Il convegno “Ambiente, Territorio e Zootecnia”, che si terrà sabato 21 alle ore 10 presso il Ristorante Zia Carmela, vedrà la presenza del Sindaco di Montella Rizieri Buonopane e di un tavolo di relatori esperti come il Presidente dell’Ordine dei Veterinari di Avellino Vincenzo D’Amato, Direttore del Cripat Area Pat; del Direttore dell’Istituto Zooprofilattico del Meridione Antonio Limone;  di Sabatino Troisi dell’Istituto di Gestione della Fauna Onlus e del giornalista Annibale Discepolo come moderatore.

Vincenzo D’Amato

“L’iniziativa è stata voluta dal nuovo Sindaco di Montella – spiega Vincenzo D’Amato – che, avendo sul territorio del suo paese la comunità più importante d’Irpinia di allevatori transumanti, sia come numero di allevatori sia come numero di capi, ha voluto organizzare questa giornata dedicata alla mucca podolica, ma soprattutto al Caciocavallo Podolico”. 

Il ruolo dell’Ordine dei Veterinari nella riconversione degli allevamenti di mucche da latte in caseifici aziendali è stata una scelta felice nel promuovere e premiare la territorialità dei prodotti, ciò allo scopo di sottrarsi alle insidie della globalizzazione favorendo la tipicità dei formaggi quali espressione dei luoghi di produzione. 

“Le attività casearie del territorio sono cresciute moltissimo – continua D’Amato – e, continuando a supportarle, le porteremo ad un livello ancora più alto, sia sotto il profilo della sicurezza alimentare sia sotto quello della produzione. Per quanto riguarda il Caciocavallo Podolico è stato fatto finora molto poco, perché era gestito dalle associazioni di categoria, che portano avanti solo alcune cose, non la sicurezza e tracciabilità del prodotto, che è fondamentale in questo caso. In questo senso si attiverà soprattutto il Cripat, centro di riferimento regionale sulle produzioni agro alimentari tradizionali che è stato allocato alla ASL di Avellino e di cui sono Direttore Tecnico”. 

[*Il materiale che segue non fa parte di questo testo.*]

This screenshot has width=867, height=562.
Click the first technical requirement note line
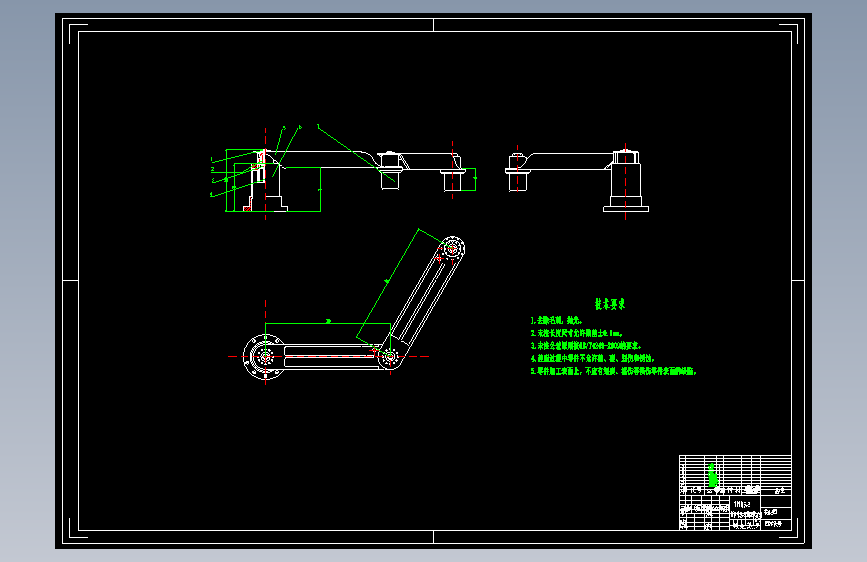click(x=557, y=320)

Dopo l’affermazione del Carmasciano, quindi, la prossima stella sugli scudi delle eccellenze irpine sarà quindi il Caciocavallo podolico, ma non solo.

“Daremo supporto alle amministrazioni e ai produttori per la creazione di nuovi PAT Prodotti Agroalimentari Tradizionali, che sono pubblicati sulla Gazzetta Ufficiale. In Irpinia sono 110, in Campania sono 530 e servono a localizzare il territorio in cui il prodotto viene realizzato. L’ultimo Pat che abbiamo fatto è quello dell’Agnello di Carmasciano, che riproporremo nella giornata del 10 ottobre a Rocca San Felice”. 

Con riferimento alle preoccupazioni dei cittadini sugli esiti della nube tossica sprigionatasi dal recente incendio di una fabbrica a Pianodardine sulla salubrità degli alimenti, il dott. D’Amato consiglia di seguire le indicazioni degli enti preposti.

“L’unica cosa da fare è seguire le indicazioni degli enti preposti, l’Asl che sta monitorando prodotti e animali e l’Arpac che sta controllando l’aria per stabilire le condizioni di salubrità di entrambi. Quindi bisogna esaminare i dati sulla tracciabilità ed acquistare da produttori conosciuti, raccomandazioni che, in generale, sono sempre valide per essere sicuri di acquistare prodotti sani e salutari”.